Mason’s experience highlights the dilemma St. Louis faces in its bid to expand advanced manufacturing.

“We’re going to start seeing this trend of folks aging out, moving into retirement,” Gill said. “There really hasn’t been a concerted effort to position the sector as a growth sector for the region.”

Gill said there are plenty of high-quality jobs in manufacturing and the other sectors her organization trains women for that don’t require years of education or an advanced degree. The bigger challenge is changing the narrative around them to one that highlights them as viable options for career growth for local residents, she said.

That shift requires the broad ecosystem of regional organizations involved in workforce training to collaborate more closely, said Jill Bernard Bracy, acting director of the supply chain risk and resilience research institute at the University of Missouri-St. Louis. That includes trade schools, community colleges, universities, nonprofits and specific companies, she said.

“Getting them involved immediately on the skills that are going to be needed for those particular industries, and making sure that there are relationships and collaboration,” Bracy said.

It also helps in building a resilient talent supply that reacts to changing conditions, she said.

“If you want to attract economic development to the area, one of the selling points is that we have talent for you to bring whatever your respective business, industry here,” Bracy said.

This is something that is not entirely the case for the St. Louis tech scene, which touches many of the sectors regional leaders anticipate will grow rapidly in coming years.

There are about 38,000 open tech jobs that aren’t being filled, said Emily Hemingway, executive director of Tech STL, a member-based tech council that advocates for the industry.

“We need to, in essence, double the tech workforce,” she said. “We don’t have enough people who are going through the tech training pipeline in order to fill these jobs.”

Hemingway argues the region is ready to make this kind of investment, especially considering the success of the region’s recent Tech Week, which her organization spearheaded.

“It gave us a chance to draw out all of the community and look at how there is opportunity in St.
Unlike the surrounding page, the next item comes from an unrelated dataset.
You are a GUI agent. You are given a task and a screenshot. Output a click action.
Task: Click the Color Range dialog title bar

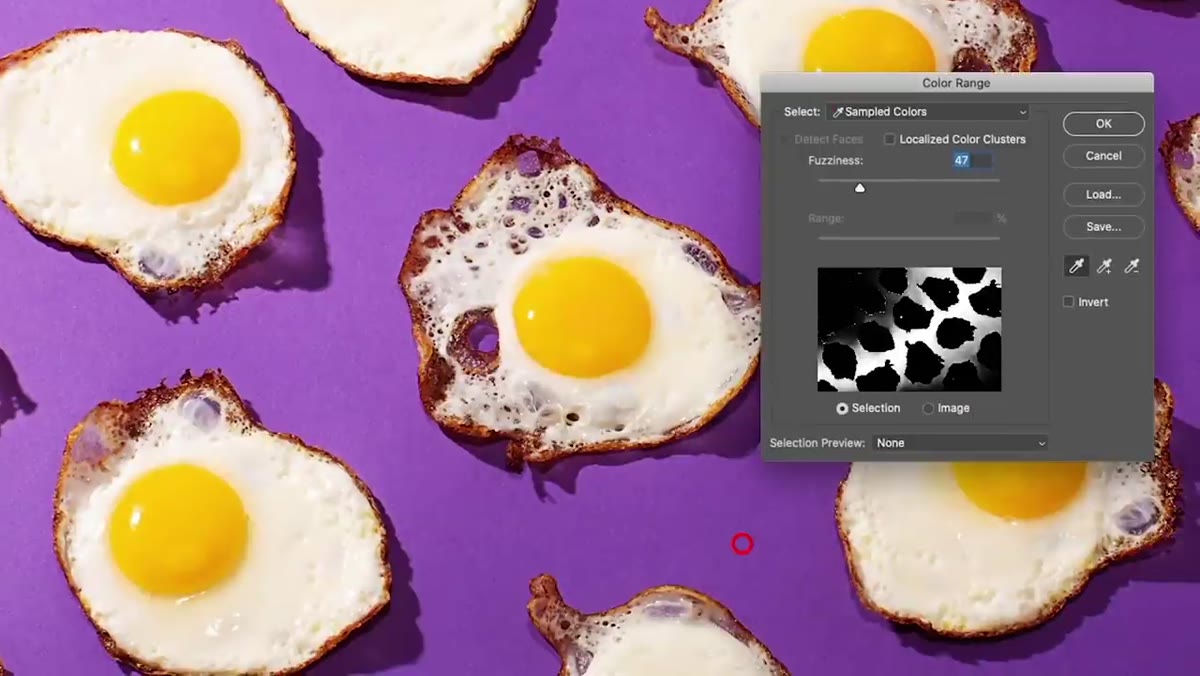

Louis around tech education, tech jobs, tech startups, new networking, new innovation,” she said. “If we aren’t talking about it, if we aren’t celebrating it, people won’t know.”

But a harsher reality remains. Many of the open tech positions aren’t ripe for those who already live in the region, Hemingway said.

“Frankly, the St. Louis residents don’t have as fair of a shot at landing these jobs, and we need to fix that,” she said. “That’s a 10 to 20 year timeline to have an aggressive strategy for impacting that space, but it’s definitely worth the investment and the effort.”